End results and Effects
In assessing the session, we utilized the terms result and effect , now extensively used in Japan not only in regional revitalization yet also in evaluating openly financed projects.
- Outcomes are the immediate, quantifiable results: the variety of participants in a program, earnings created, workshops performed. They are temporary and quantifiable.
- Impacts are the broader, longer-term changes that result: enhanced quality of life, stronger neighborhood connections, a consistent inflow of brand-new locals. These are qualitative and frequently visible just over years.
If one focuses only on results, propositions run the risk of coming to be checklists of numbers without vision. If one emphasizes just influences, propositions become lofty yet impractical. True revitalization calls for returning and forth in between the two.
The feedback highlighted this equilibrium. Neighborhoods are not pleased with grand ideals alone, nor with small activities lacking vision. Propositions have to weave with each other both immediate end results and long-lasting influences. Pupils confronted not simply terms however a different rhythm of time and value than what they were accustomed to in corporate setups.
Professor Matsui’s “Playful” Review
Below, Teacher Matsui’s unique design of feedback– what citizens call “Matsui-bushi” — ended up being an unexpected lesson in itself. His remarks commonly started as sharp critiques, sometimes also verging on mockery. Yet since they were supplied with wit, trainees did not really feel assaulted. Equally as they believed they realized his conclusion, he would overturn it with a last spin, leaving everyone both uncertain and enlightened.
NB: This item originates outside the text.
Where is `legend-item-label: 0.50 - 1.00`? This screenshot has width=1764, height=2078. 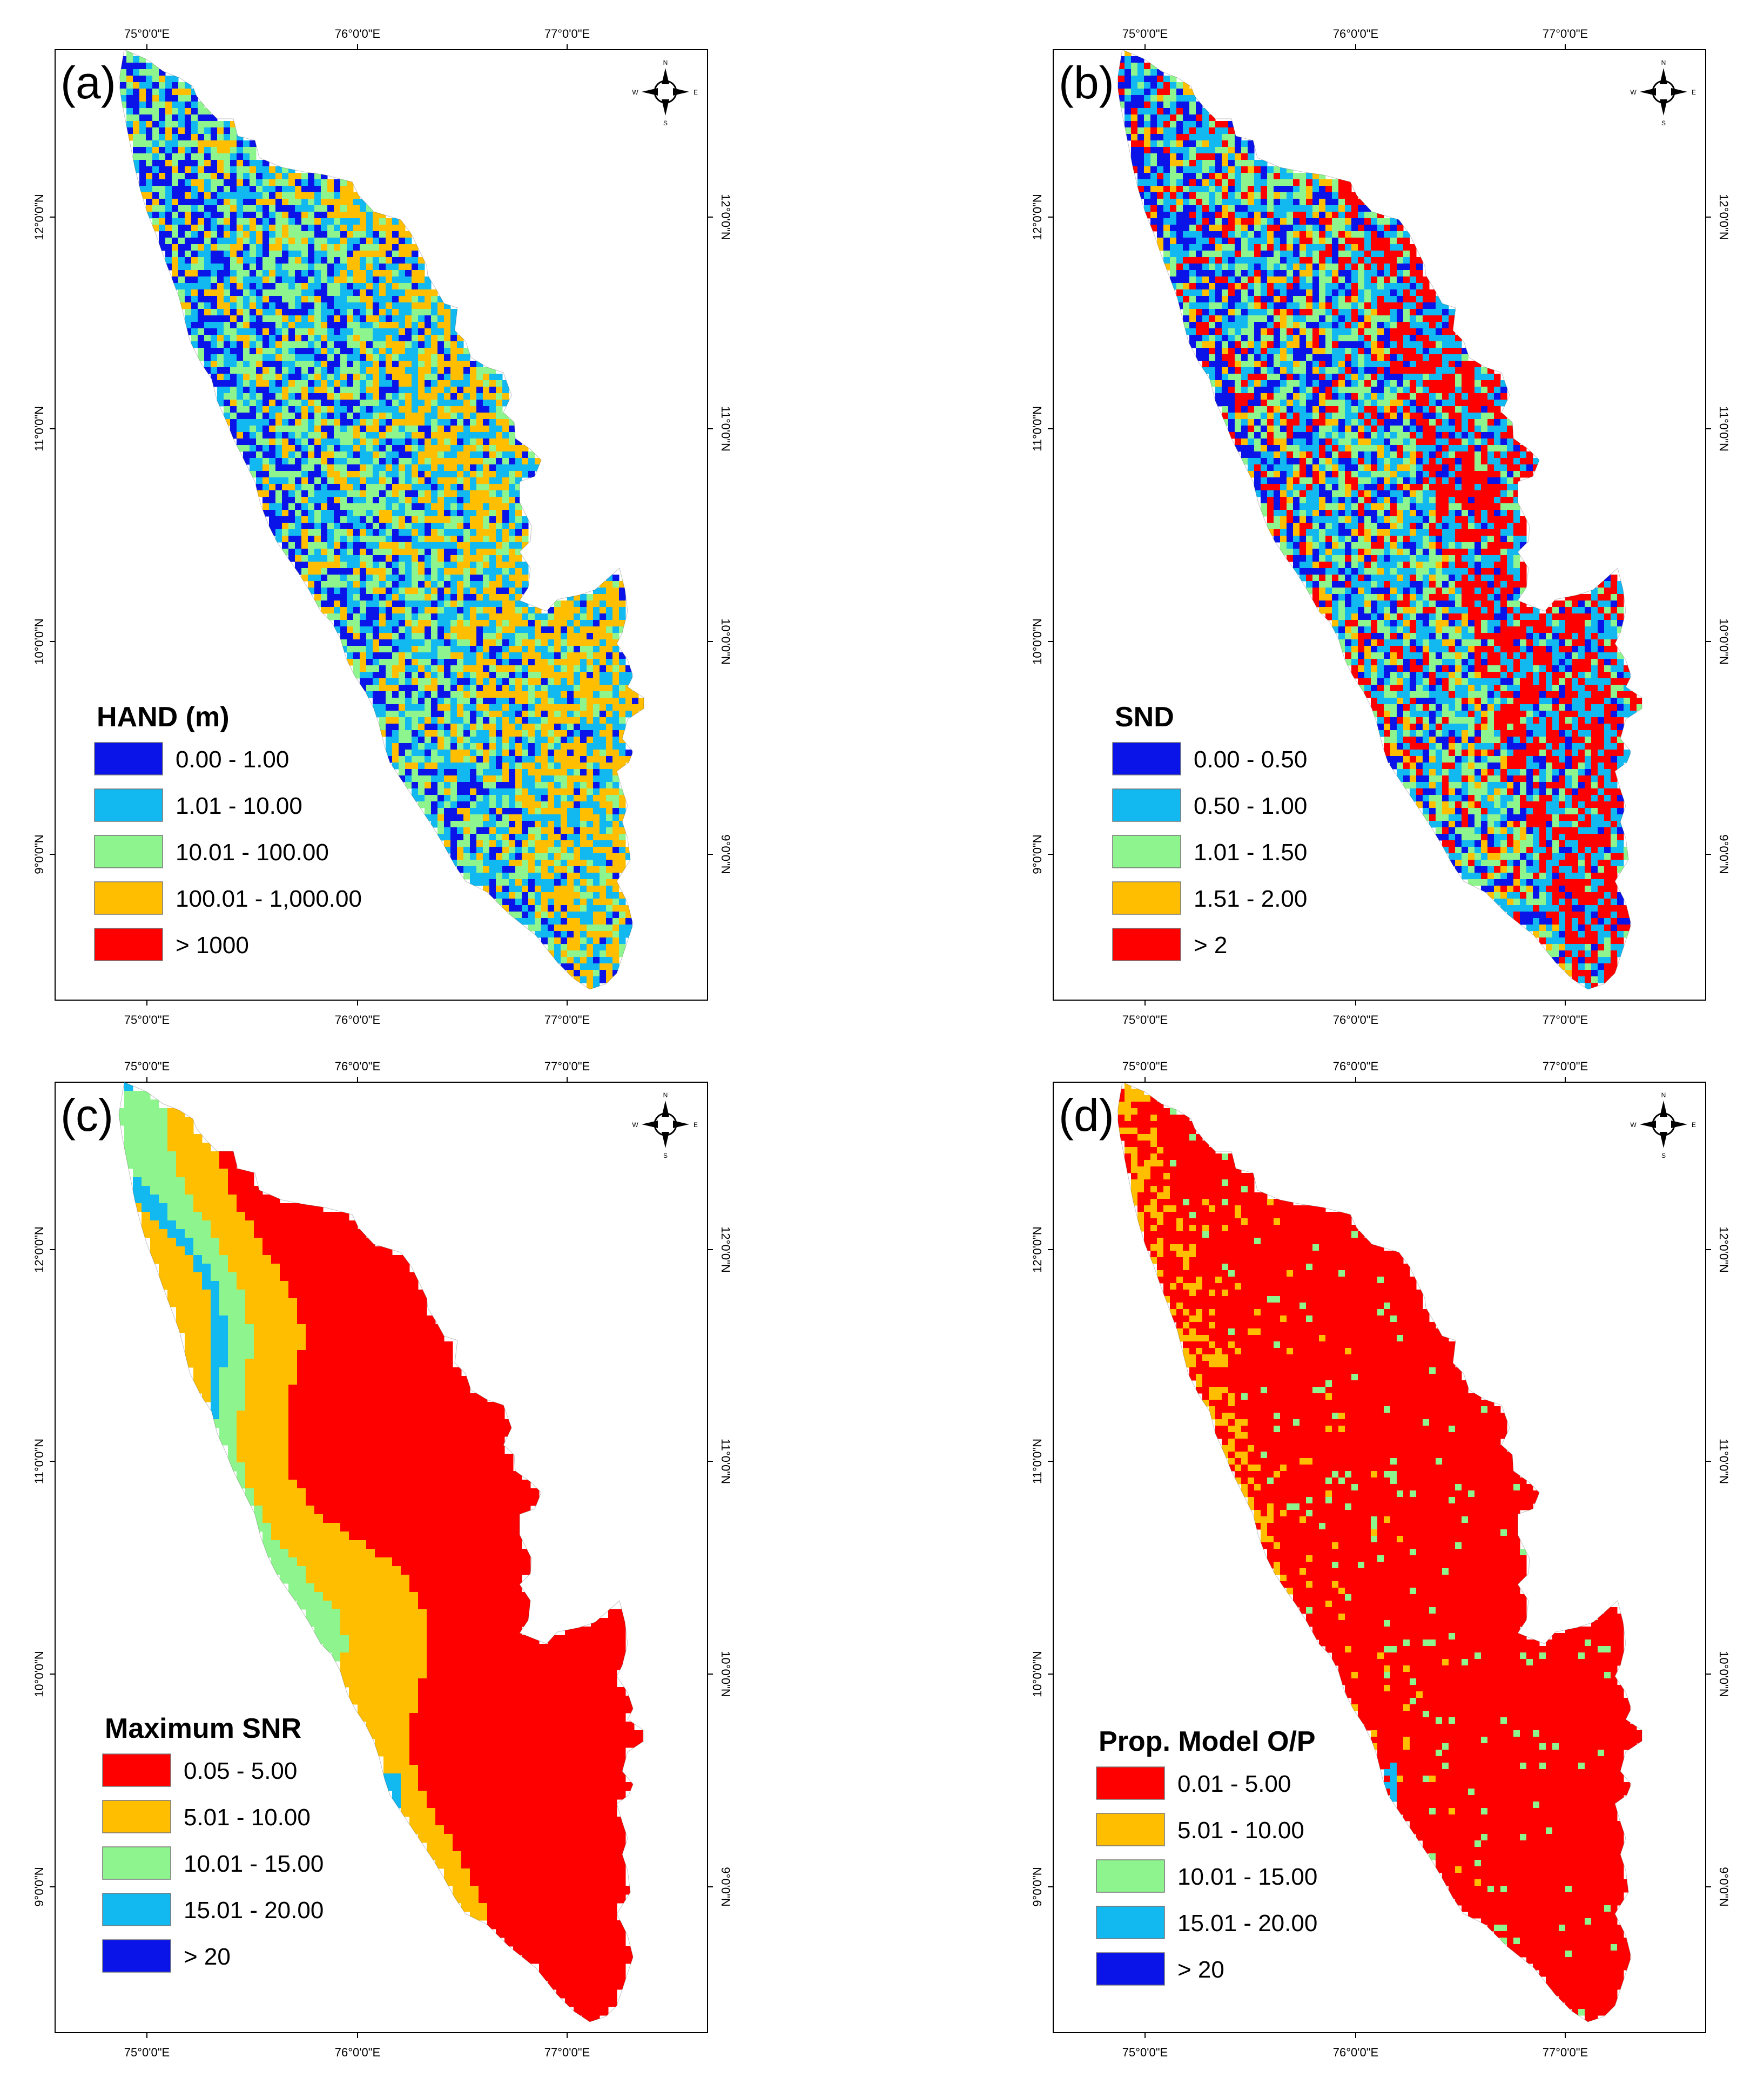 legend-item-label: 0.50 - 1.00 is located at coordinates (1250, 806).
This was not mere contrarianism. It was a demonstration of worth inversion: turning approved assumptions inverted. Done with a frown, it could be “rebellion.” Performed with a smile, it becomes “mischievousness.” Done with happiness, it comes to be “play.” Matsui’s lively seriousness mirrored the very principles of Kiribue , the neighborhood community team, where social change is approached not as rigid reform however as innovative improvisation.
Learning to Reassess Success and Failing
In this light, also small or “fell short” end results might later be seen as seeds of larger influences. On the other hand, what resembles a positive metric today might confirm hollow or burdensome over the long-term. Results and impacts are not direct– they oscillate, invert, and sometimes stun us.
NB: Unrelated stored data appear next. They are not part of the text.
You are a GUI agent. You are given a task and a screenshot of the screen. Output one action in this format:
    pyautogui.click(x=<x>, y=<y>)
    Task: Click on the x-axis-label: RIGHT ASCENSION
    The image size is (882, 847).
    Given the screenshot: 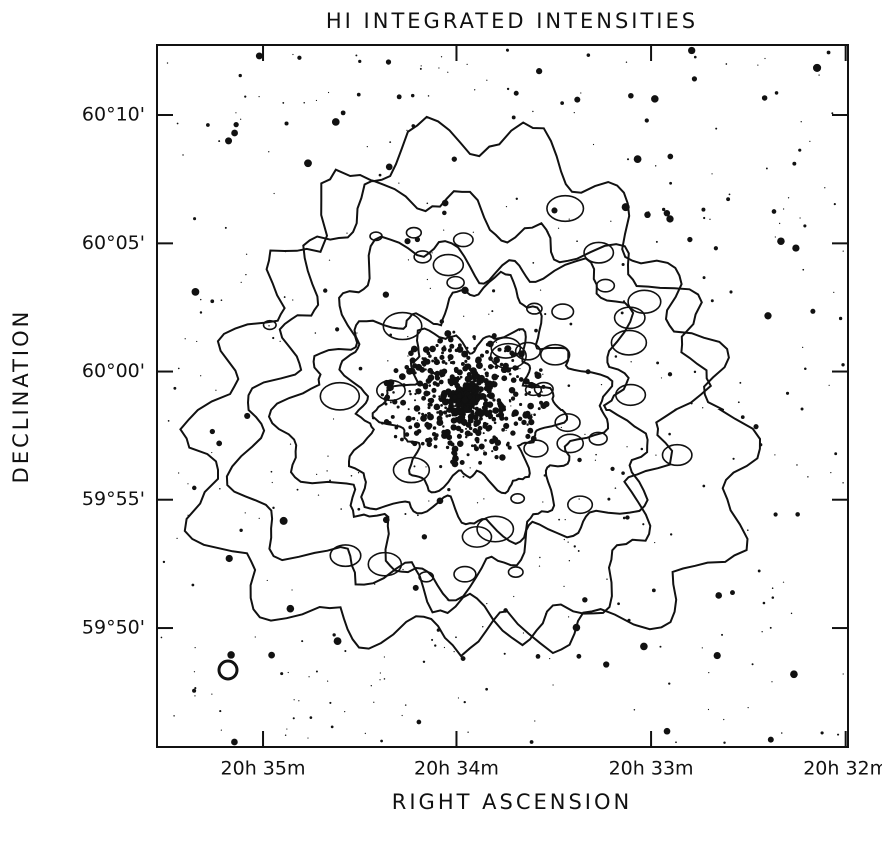 What is the action you would take?
    pyautogui.click(x=512, y=802)
    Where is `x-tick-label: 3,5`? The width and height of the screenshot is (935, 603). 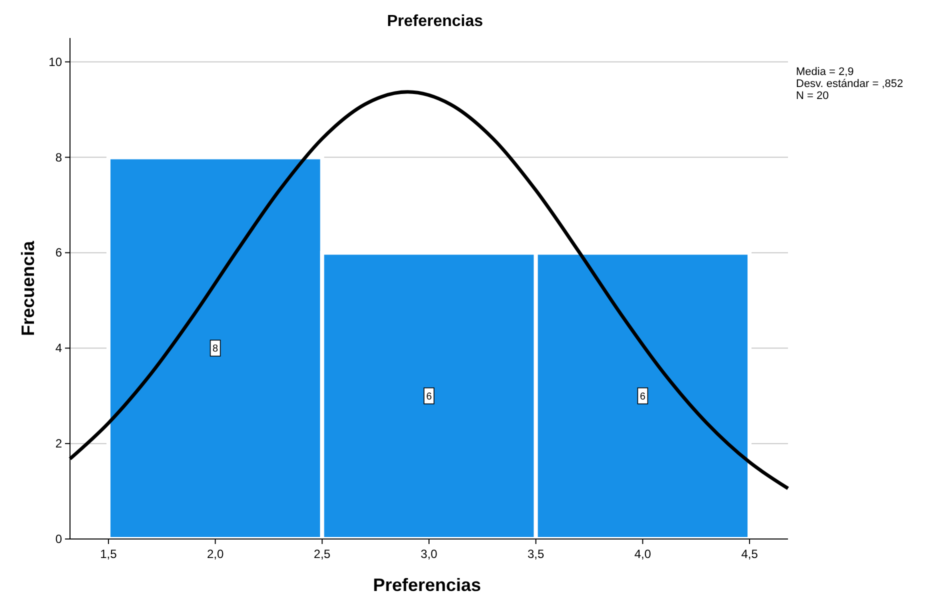 x-tick-label: 3,5 is located at coordinates (536, 554).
Matsui’s playful critiques were enactments of this logic. By transforming failure right into an additional type of success, he showed how worth can be reframed. Students thus experienced firsthand how failure, wit, and long-term vision converge in area technique.
This fieldwork was not simply an exercise in creating proposals. It was a core lesson in how to interpret results, how to reframe failing, and just how to assume past corporate logic. To comprehend success not just as a number but as a web of connections and time.
That, inevitably, is why business institutions need to involve with neighborhoods– and why communities, consequently, can educate service colleges their most vital lessons.